L'avènement du suprématisme
En 1915, à Petrograd, Malevitch présente son fameux Carré noir sur fond blanc dans le cadre de l’exposition « 0.10 » (« Le carré noir est un enfant royal plein de vie. C’est le premier pas de la création pure en art », Écrits, tome I). En abordant l'abstraction, il fixe son attention sur le rapport entre la forme et l'espace qui l'entoure (Composition suprématiste, 1915, Stedelijk Museum, Amsterdam). Il crée ainsi une tension qui semble faire vibrer la toile. Sa volonté est d'atteindre à l'essence, difficile à saisir, de la forme, d'élever la peinture à une expression parfaite, qu'il nomme « suprême ». Il en expose la théorie dans son essai intitulé Du cubisme et du futurisme au suprématisme (1916). S'étendant à la couleur et poussée jusqu'à ses dernières limites, cette conception le fait passer du Carré noir sur fond blanc (Musée russe, Saint-Pétersbourg) au Carré blanc sur fond blanc (1918, MoMA, New York). Seule une légère inflexion de la touche sépare le carré du fond sur lequel il apparaît. La forme a cessé d'être un signe de l'espace pour devenir une allusion à l'espace, et le tableau lui-même, par sa présence matérielle, n'est plus qu'une allusion à la peinture. « Il ne peut pas être question dans le suprématisme de peinture. La peinture a depuis longtemps fait son temps et le peintre lui-même est un préjugé du passé » (Écrits, tome I).

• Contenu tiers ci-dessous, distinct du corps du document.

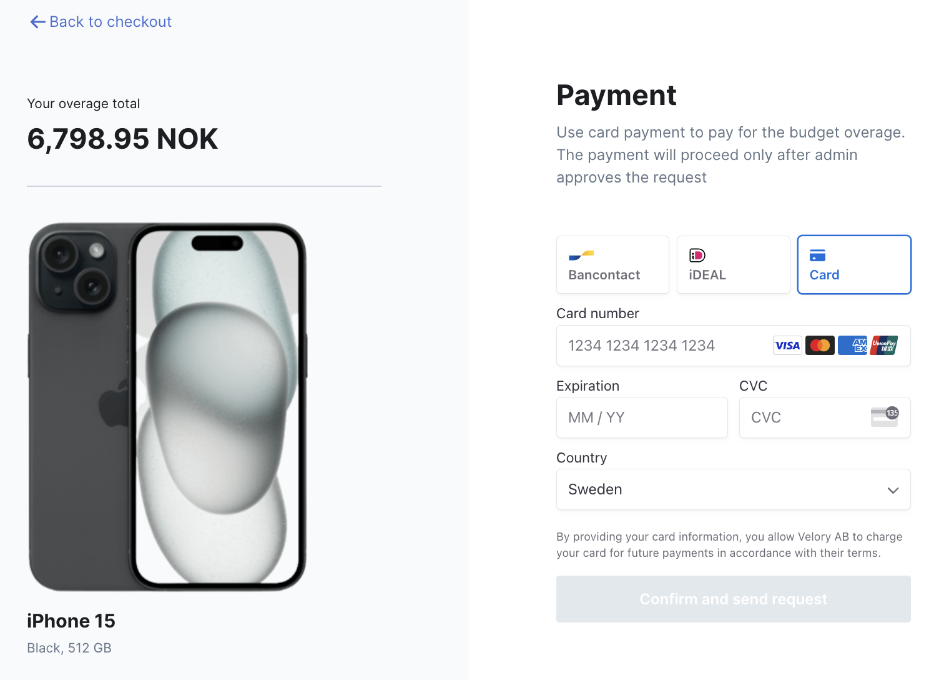This screenshot has height=680, width=944.
Task: Click the American Express brand icon
Action: [x=852, y=345]
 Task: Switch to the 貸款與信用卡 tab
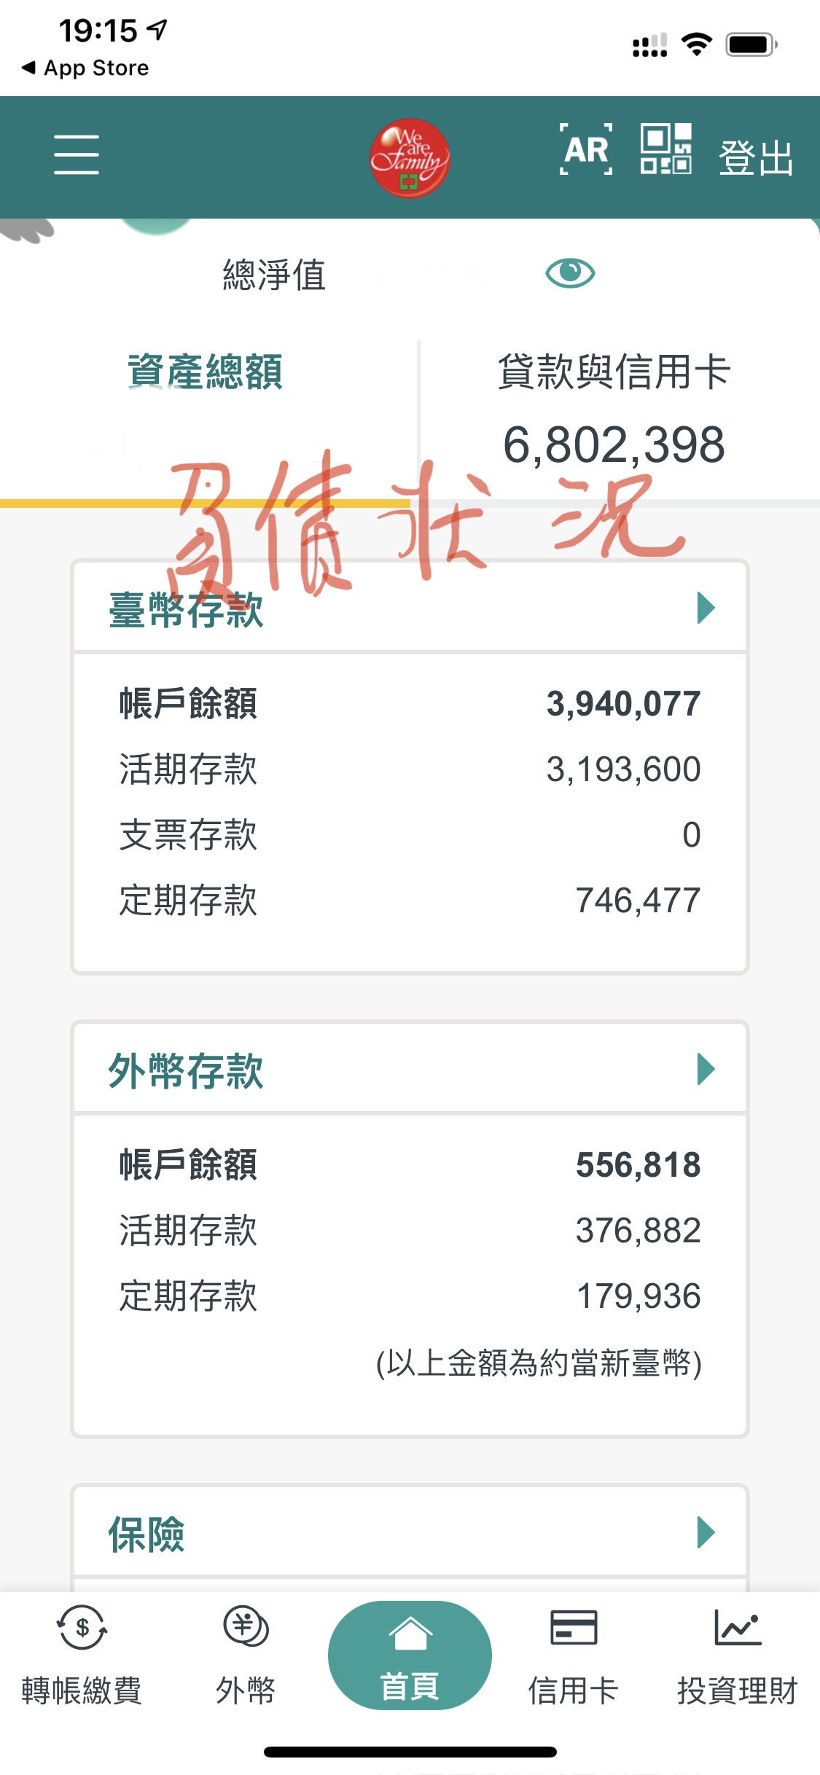pyautogui.click(x=614, y=372)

Après la révolution russe de 1917, Malevitch redouble d'activité. Il enseigne à l'Académie de Moscou, puis à celle de Vitebsk, où il fonde la première école consacrée à l’art moderne. En 1921, il se livre à ses premiers essais de céramiques suprématistes à la manufacture Lomonosov de Petrograd. En 1922, il participe à la première exposition d'art russe à Berlin ; en 1927, il séjourne pendant trois mois en Pologne et en Allemagne, à l’occasion de la rétrospective de son œuvre, qui a lieu à Varsovie puis à Berlin. Les éditions du Bauhaus publient alors son manifeste suprématiste sous le titre le Monde sans objet. Rappelé d'urgence en U.R.S.S., Malevitch tombe en disgrâce. Il renoue alors avec la peinture figurative d’avant la période suprématiste en se consacrant au portrait et au paysage (Paysage aux cinq maisons, 1928-1932, Musée russe, Saint-Pétersbourg).
Le réprouvé du régime
Malevitch aura appris à ses dépens que révolution politique et révolution artistique ne vont pas forcément de pair. Après s’être rallié dès les débuts au bolchevisme, il en subit les foudres. Ses recherches picturales étant jugées subversives, il est incarcéré à la « Grande Prison » de Leningrad – réservée aux détenus politiques – en septembre 1930 et, pendant deux mois, soumis à d’implacables interrogatoires. Pour ajouter à l’opprobre officiel, ses cahiers de dessins sont saisis et détruits.
Dans un régime totalitaire qui, en 1932, instaure les normes du « réalisme socialiste », l’art est mis en résidence surveillée. Malevitch témoignera de son impuissance face aux événements dans un tableau de 1934, intitulé l’Homme qui court (à sa perte ?). Faute du visa qui lui aurait permis d’aller se faire soigner en France, il meurt des suites d’un cancer. Il est alors inhumé dans un cercueil qu’il avait lui-même orné de motifs suprématistes.